Final Words: “The king’s good servant, but God’s first.”

Edward Hall says this about Thomas More (translated as best as possible into modern-day English): “This man was also “coumpted” learned and as you have heard before he was Lord Chancellor of England, and in that time a great persecutor of such as detested the supremacy of the bishop of Rome, which he himself so highly favored that he stood to it till he was brought to the scaffold on the Tower hill where on a block his head was stricken from his shoulders and had no more harm. I cannot tell whether I should call him a foolish wiseman, or a wise foolishman, for undoubtedly he, beside his learning had a great wit, but it was so mingled with taunting and mocking, that it seemed to them that best knew him that he thought nothing to be well spoken except he had ministered some mock in the communication insomuch as at is coming to the Tower, one of the officers demanded his upper garment for his fee, meaning his gown, and he answered, he should have it, and took him his cape, saying it was the uppermost garment that he had.
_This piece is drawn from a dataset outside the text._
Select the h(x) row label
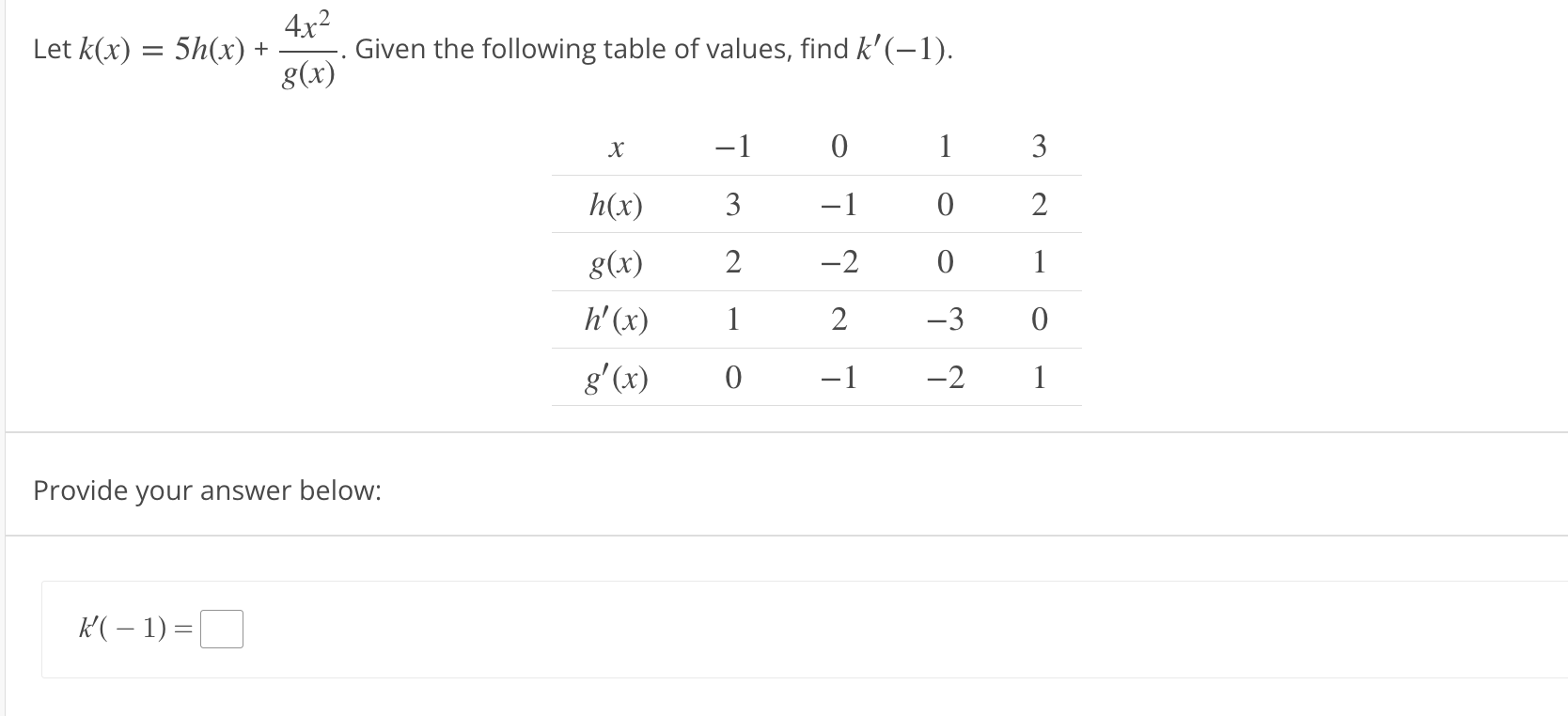The width and height of the screenshot is (1568, 716). pos(616,205)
Likewise, even going to his death at the Tower gate, a poor woman called unto him and besought him to declare that he had certain evidences of her in the time that he was in office (which after he was apprehended she could not come by) and that he would intreate she might have them again, or else she was undone. (More owed this woman some money or debt) He answered, “good woman have patience a little while, for the king is so good unto me that even within this half hour he will discharge me of all businesses, and help thee himself.” Also, when he went up the stairs on the scaffold, he desired one of the Sheriff’s officers to give him his hand to help him up, and said, “when I come down again, let me shift for myself as well as I can.

The executioner then kneeled down before him and asked for forgiveness and More replied, “I forgive thee, but I promise thee that thou shalt never have honesty of the striking of my head, my neck is so short.”
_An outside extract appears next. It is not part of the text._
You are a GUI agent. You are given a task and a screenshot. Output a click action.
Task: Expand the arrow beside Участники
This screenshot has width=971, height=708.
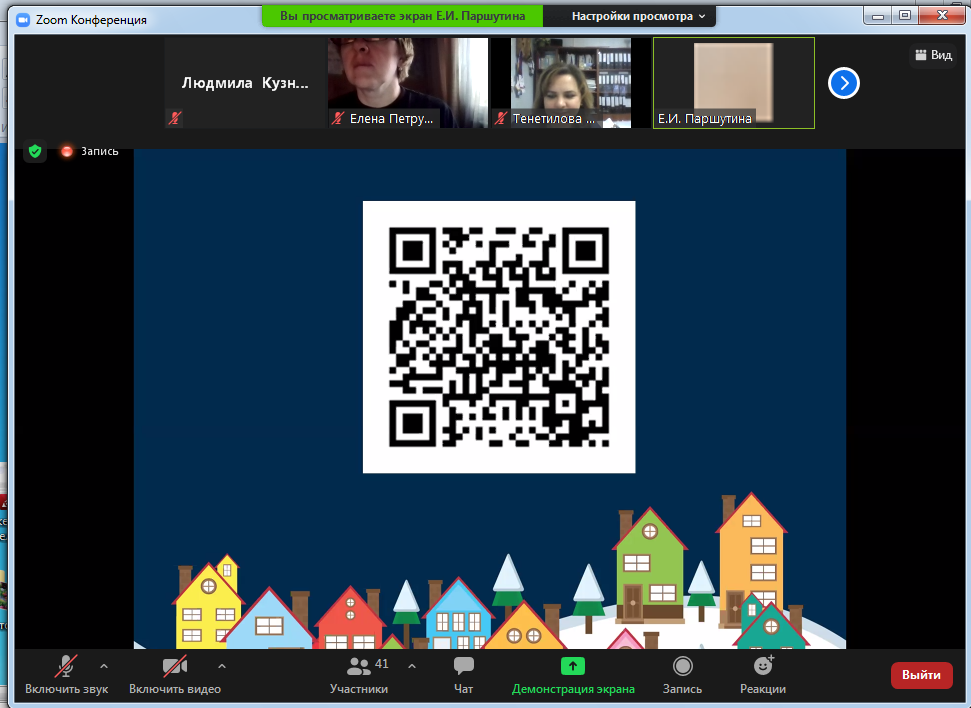tap(412, 665)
Also even when he should lay down his head on the block, he having a great gray beard, striked out his beard and said to the hangman: “I pray you let me lay my beard over the block least ye should cut it, thus w a mock he ended his life.”
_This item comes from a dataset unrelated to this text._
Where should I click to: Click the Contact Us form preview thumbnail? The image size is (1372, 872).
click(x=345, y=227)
George Boleyn, Lord Rochford (1536):

” I was a great reader and mighty debater of the word of God, and one of those who most favoured the gospel of Jesus Christ. Wherefore, lest the word of God should be brought into reproach on my account, I now tell you all Sirs, that if I had, in very deed, kept his holy word, even as I read and reasoned about it with all the strength of my wit, certain am I that I should not be in the piteous condition wherein I now stand. Truly and diligently did I read the gospel of Christ Jesus, but I turned not to profit that which I did read; the which had I done, of a surety I had not fallen into so great errors. Wherefore I do beseech you all, for the love of our Lord God, that ye do at all seasons, hold by the truth, and speak it, and embrace it; for beyond all peradventure, better profiteth he who readeth not and yet doeth well, than he who readeth much and yet liveth in sin”

William Brereton (1536):

According to The Spanish Chronicle, he simply said, “I have offended God and the King; pray for me”, but other reports have him repeating the phrase “I have deserved to die if it were a thousand deaths. But the cause wherefore I die, judge not. But if ye judge, judge the best.” He was then beheaded.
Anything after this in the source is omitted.